_RECORDS FOR PROCESSING_
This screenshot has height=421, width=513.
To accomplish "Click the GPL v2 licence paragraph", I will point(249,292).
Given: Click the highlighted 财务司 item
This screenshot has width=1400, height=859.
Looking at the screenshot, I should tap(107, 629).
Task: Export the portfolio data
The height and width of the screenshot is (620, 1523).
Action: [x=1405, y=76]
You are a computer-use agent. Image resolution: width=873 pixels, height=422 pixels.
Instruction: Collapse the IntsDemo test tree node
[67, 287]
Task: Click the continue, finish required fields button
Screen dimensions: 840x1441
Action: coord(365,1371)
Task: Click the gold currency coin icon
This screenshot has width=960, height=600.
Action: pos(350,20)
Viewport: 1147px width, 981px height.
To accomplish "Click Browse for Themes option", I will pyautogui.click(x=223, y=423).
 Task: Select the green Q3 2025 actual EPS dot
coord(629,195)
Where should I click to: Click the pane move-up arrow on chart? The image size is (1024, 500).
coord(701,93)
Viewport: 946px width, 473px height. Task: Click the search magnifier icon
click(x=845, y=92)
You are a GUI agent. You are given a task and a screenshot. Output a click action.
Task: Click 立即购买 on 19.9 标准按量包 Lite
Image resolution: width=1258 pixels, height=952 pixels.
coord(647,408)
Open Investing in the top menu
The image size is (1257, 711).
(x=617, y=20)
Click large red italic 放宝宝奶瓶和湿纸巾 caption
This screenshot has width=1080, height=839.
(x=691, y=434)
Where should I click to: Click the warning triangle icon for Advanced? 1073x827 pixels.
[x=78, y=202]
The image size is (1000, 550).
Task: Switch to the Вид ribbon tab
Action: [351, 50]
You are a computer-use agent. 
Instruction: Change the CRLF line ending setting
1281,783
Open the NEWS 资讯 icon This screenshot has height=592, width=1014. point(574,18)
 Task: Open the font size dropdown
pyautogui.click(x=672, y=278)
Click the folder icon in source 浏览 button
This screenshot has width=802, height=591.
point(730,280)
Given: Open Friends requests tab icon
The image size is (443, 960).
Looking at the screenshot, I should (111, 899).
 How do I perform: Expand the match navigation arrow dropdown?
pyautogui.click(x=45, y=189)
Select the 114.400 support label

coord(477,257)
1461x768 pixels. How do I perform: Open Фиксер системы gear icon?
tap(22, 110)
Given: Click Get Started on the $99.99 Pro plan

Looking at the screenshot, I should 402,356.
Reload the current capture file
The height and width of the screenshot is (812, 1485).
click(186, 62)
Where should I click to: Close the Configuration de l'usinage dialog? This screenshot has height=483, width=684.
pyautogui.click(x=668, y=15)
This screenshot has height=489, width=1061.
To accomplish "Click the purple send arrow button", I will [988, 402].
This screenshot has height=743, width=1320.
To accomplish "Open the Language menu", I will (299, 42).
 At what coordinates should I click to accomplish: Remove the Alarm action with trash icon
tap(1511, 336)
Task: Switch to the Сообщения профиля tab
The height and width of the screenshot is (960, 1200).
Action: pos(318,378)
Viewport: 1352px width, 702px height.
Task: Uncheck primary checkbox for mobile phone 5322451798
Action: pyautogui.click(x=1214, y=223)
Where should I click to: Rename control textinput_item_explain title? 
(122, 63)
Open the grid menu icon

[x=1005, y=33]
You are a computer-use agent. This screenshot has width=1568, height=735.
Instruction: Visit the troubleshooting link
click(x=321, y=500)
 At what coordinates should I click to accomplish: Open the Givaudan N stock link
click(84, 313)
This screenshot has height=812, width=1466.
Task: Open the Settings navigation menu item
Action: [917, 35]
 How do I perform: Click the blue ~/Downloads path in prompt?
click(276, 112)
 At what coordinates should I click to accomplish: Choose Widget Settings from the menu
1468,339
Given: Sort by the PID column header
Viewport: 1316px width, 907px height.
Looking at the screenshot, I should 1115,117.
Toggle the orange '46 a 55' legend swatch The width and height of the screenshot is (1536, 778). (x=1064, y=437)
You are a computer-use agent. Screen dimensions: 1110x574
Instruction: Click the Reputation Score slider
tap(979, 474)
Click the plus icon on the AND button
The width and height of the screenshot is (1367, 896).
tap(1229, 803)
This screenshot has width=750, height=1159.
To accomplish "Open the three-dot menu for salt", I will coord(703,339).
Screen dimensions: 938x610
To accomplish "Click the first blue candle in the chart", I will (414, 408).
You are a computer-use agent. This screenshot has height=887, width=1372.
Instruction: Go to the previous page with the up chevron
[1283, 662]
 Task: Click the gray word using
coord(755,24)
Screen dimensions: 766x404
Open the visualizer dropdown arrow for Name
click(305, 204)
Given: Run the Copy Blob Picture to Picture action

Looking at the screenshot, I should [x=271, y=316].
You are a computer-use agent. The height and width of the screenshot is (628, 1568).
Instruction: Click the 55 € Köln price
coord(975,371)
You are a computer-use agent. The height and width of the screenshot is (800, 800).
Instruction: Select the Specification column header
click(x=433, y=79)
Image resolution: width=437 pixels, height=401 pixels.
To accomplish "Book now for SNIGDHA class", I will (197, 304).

_GIVEN PROBLEM_
Could you reproduce all of the material above, line for line and character for character, with nothing added or changed?

_COMPLETED EXERCISE_
This screenshot has height=421, width=513.
To accomplish "Click the GPL v2 licence paragraph", I will point(249,292).
Given: Click the highlighted 财务司 item
This screenshot has width=1400, height=859.
Looking at the screenshot, I should tap(107, 629).
Task: Export the portfolio data
The height and width of the screenshot is (620, 1523).
Action: [x=1405, y=76]
You are a computer-use agent. Image resolution: width=873 pixels, height=422 pixels.
Instruction: Collapse the IntsDemo test tree node
[67, 287]
Task: Click the continue, finish required fields button
Screen dimensions: 840x1441
Action: coord(365,1371)
Task: Click the gold currency coin icon
This screenshot has width=960, height=600.
Action: pos(350,20)
Viewport: 1147px width, 981px height.
To accomplish "Click Browse for Themes option", I will pyautogui.click(x=223, y=423).
 Task: Select the green Q3 2025 actual EPS dot
coord(629,195)
Where should I click to: Click the pane move-up arrow on chart? The image size is (1024, 500).
coord(701,93)
Viewport: 946px width, 473px height. Task: Click the search magnifier icon
click(x=845, y=92)
You are a GUI agent. You are given a task and a screenshot. Output a click action.
Task: Click 立即购买 on 19.9 标准按量包 Lite
Image resolution: width=1258 pixels, height=952 pixels.
coord(647,408)
Open Investing in the top menu
The image size is (1257, 711).
(x=617, y=20)
Click large red italic 放宝宝奶瓶和湿纸巾 caption
This screenshot has width=1080, height=839.
(x=691, y=434)
Where should I click to: Click the warning triangle icon for Advanced? 1073x827 pixels.
[x=78, y=202]
The image size is (1000, 550).
Task: Switch to the Вид ribbon tab
Action: [351, 50]
You are a computer-use agent. 
Instruction: Change the CRLF line ending setting
1281,783
Open the NEWS 资讯 icon This screenshot has height=592, width=1014. point(574,18)
 Task: Open the font size dropdown
pyautogui.click(x=672, y=278)
Click the folder icon in source 浏览 button
This screenshot has width=802, height=591.
point(730,280)
Given: Open Friends requests tab icon
The image size is (443, 960).
Looking at the screenshot, I should (111, 899).
 How do I perform: Expand the match navigation arrow dropdown?
pyautogui.click(x=45, y=189)
Select the 114.400 support label

coord(477,257)
1461x768 pixels. How do I perform: Open Фиксер системы gear icon?
tap(22, 110)
Given: Click Get Started on the $99.99 Pro plan

Looking at the screenshot, I should 402,356.
Reload the current capture file
The height and width of the screenshot is (812, 1485).
click(186, 62)
Where should I click to: Close the Configuration de l'usinage dialog? This screenshot has height=483, width=684.
pyautogui.click(x=668, y=15)
This screenshot has height=489, width=1061.
To accomplish "Click the purple send arrow button", I will [988, 402].
This screenshot has height=743, width=1320.
To accomplish "Open the Language menu", I will (299, 42).
 At what coordinates should I click to accomplish: Remove the Alarm action with trash icon
tap(1511, 336)
Task: Switch to the Сообщения профиля tab
The height and width of the screenshot is (960, 1200).
Action: pos(318,378)
Viewport: 1352px width, 702px height.
Task: Uncheck primary checkbox for mobile phone 5322451798
Action: pyautogui.click(x=1214, y=223)
Where should I click to: Rename control textinput_item_explain title? 
(122, 63)
Open the grid menu icon

[x=1005, y=33]
You are a computer-use agent. This screenshot has width=1568, height=735.
Instruction: Visit the troubleshooting link
click(x=321, y=500)
 At what coordinates should I click to accomplish: Open the Givaudan N stock link
click(84, 313)
This screenshot has height=812, width=1466.
Task: Open the Settings navigation menu item
Action: [917, 35]
 How do I perform: Click the blue ~/Downloads path in prompt?
click(276, 112)
 At what coordinates should I click to accomplish: Choose Widget Settings from the menu
1468,339
Given: Sort by the PID column header
Viewport: 1316px width, 907px height.
Looking at the screenshot, I should 1115,117.
Toggle the orange '46 a 55' legend swatch The width and height of the screenshot is (1536, 778). (x=1064, y=437)
You are a computer-use agent. Screen dimensions: 1110x574
Instruction: Click the Reputation Score slider
tap(979, 474)
Click the plus icon on the AND button
The width and height of the screenshot is (1367, 896).
tap(1229, 803)
This screenshot has width=750, height=1159.
To accomplish "Open the three-dot menu for salt", I will coord(703,339).
Screen dimensions: 938x610
To accomplish "Click the first blue candle in the chart", I will (414, 408).
You are a computer-use agent. This screenshot has height=887, width=1372.
Instruction: Go to the previous page with the up chevron
[1283, 662]
 Task: Click the gray word using
coord(755,24)
Screen dimensions: 766x404
Open the visualizer dropdown arrow for Name
click(305, 204)
Given: Run the Copy Blob Picture to Picture action

Looking at the screenshot, I should [x=271, y=316].
You are a computer-use agent. The height and width of the screenshot is (628, 1568).
Instruction: Click the 55 € Köln price
coord(975,371)
You are a computer-use agent. The height and width of the screenshot is (800, 800).
Instruction: Select the Specification column header
click(x=433, y=79)
Image resolution: width=437 pixels, height=401 pixels.
To accomplish "Book now for SNIGDHA class", I will (197, 304).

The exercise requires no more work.